Ramanadham: One fun challenge of working at FDA is that you have to keep things moving for today, but also think about the future. These new ways of manufacturing and designing products are producing intense dialogues that challenge the way we think. That’s the advantage of coming to conferences like this, because we make it clear the we want to talk about it. We have an obligation to start thinking differently.

Friedman: I’ve heard industry talk about having the right competencies and to adapt them and also harness big data for pattern recognition. But they’re nothing without domain experts. Ramanadham and I are both on the ETT (Emerging Technology Team). Competencies for the twentieth century are much different than for the twenty-first century. We need engineers, statisticians. We have to adapt training for investigators so they understand what matters and what doesn’t in terms of PAT. We have started to hire people who have PhDs in this area. We have to adapt to more advanced science, and people with more advanced degrees in science.

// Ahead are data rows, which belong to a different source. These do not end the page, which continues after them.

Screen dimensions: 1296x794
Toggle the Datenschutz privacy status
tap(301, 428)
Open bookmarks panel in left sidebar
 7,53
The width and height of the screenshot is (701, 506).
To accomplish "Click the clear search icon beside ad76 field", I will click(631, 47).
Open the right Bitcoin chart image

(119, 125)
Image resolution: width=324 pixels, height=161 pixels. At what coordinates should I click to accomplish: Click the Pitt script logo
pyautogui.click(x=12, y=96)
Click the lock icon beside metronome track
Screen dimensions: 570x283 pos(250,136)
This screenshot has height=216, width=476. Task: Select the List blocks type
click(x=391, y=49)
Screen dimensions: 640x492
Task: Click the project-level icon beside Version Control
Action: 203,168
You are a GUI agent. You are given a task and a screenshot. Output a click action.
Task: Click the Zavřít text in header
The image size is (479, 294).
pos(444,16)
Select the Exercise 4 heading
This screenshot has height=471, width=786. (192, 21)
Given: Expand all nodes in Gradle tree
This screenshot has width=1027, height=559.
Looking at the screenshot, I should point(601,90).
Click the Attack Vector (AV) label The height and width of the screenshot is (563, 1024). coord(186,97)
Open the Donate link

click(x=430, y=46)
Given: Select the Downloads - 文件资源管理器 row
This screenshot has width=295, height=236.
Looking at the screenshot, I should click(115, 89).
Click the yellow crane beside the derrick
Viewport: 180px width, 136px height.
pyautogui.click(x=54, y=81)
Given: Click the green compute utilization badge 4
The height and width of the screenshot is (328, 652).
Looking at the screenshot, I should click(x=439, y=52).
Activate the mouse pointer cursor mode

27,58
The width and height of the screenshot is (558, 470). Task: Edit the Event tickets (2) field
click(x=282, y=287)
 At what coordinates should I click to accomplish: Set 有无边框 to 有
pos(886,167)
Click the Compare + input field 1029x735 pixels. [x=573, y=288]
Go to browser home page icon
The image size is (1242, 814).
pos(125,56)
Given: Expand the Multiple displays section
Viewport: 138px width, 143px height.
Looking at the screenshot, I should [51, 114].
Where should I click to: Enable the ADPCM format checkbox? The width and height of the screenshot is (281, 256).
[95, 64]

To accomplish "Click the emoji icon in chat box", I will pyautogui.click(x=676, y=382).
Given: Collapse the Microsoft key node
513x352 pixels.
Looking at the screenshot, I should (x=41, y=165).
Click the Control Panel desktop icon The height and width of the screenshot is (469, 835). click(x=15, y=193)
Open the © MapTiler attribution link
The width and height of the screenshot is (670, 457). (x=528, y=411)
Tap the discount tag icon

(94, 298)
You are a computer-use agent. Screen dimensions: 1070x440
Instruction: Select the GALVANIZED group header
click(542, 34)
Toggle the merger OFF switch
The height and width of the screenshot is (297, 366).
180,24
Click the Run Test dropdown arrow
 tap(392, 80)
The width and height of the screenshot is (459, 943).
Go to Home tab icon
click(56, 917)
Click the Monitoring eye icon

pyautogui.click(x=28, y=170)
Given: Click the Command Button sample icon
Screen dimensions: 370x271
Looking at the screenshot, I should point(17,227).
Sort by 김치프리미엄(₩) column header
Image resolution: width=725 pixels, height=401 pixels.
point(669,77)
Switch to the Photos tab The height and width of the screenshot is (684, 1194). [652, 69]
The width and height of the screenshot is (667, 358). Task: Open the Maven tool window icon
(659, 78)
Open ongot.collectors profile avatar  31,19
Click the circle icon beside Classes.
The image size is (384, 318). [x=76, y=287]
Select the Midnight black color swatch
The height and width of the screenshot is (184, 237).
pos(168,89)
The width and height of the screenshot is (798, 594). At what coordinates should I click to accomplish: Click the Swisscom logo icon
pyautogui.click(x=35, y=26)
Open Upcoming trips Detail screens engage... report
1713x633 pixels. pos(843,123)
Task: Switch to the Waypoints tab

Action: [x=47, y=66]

There’s a lot for us to do to adapt.

Moore: On behalf of ISPE, we support moving forward, and we have the Pharma 4.0 conference coming up. And as you heard, we’re partnering with Brazil and Russia. I expect those to continue. 

Dias: We have limited resources, so things go slowly, not at the pace we need. In many situations we need to go the regulatory sector for help. So we don’t go at the same pace of the industry because of our limited resources. It’s a challenge for us. But we’re always talking about how to improve things.

Orlov: I agree. Resources are always limited. ISPE is a driver for innovation. We will follow the driver, but we cannot be the first in this process.

Summary
Ramanadham: I love the opportunity to push boundaries and think about what we’re going to do tomorrow. If you were in the plenary yesterday talked about different ways of thinking about things—what a great challenge for regulators. We have to look outside of the box we’re in now and find new ways of doing things. 

Morrison: Thank you for inviting me. I’m grateful to work across the agency with our colleagues so we can make the inspectorate the best it can be. It’s also great to work in the international space. Training and meetings can be focused on inspectorates in other parts of the world.

Dias: Thank you, again, ISPE, for the opportunity. 

Orlov:  I would like to thank my colleagues. We made good teamwork. This is a model of a very good dialogue between industry and regulators. We are trying to be open and transparent.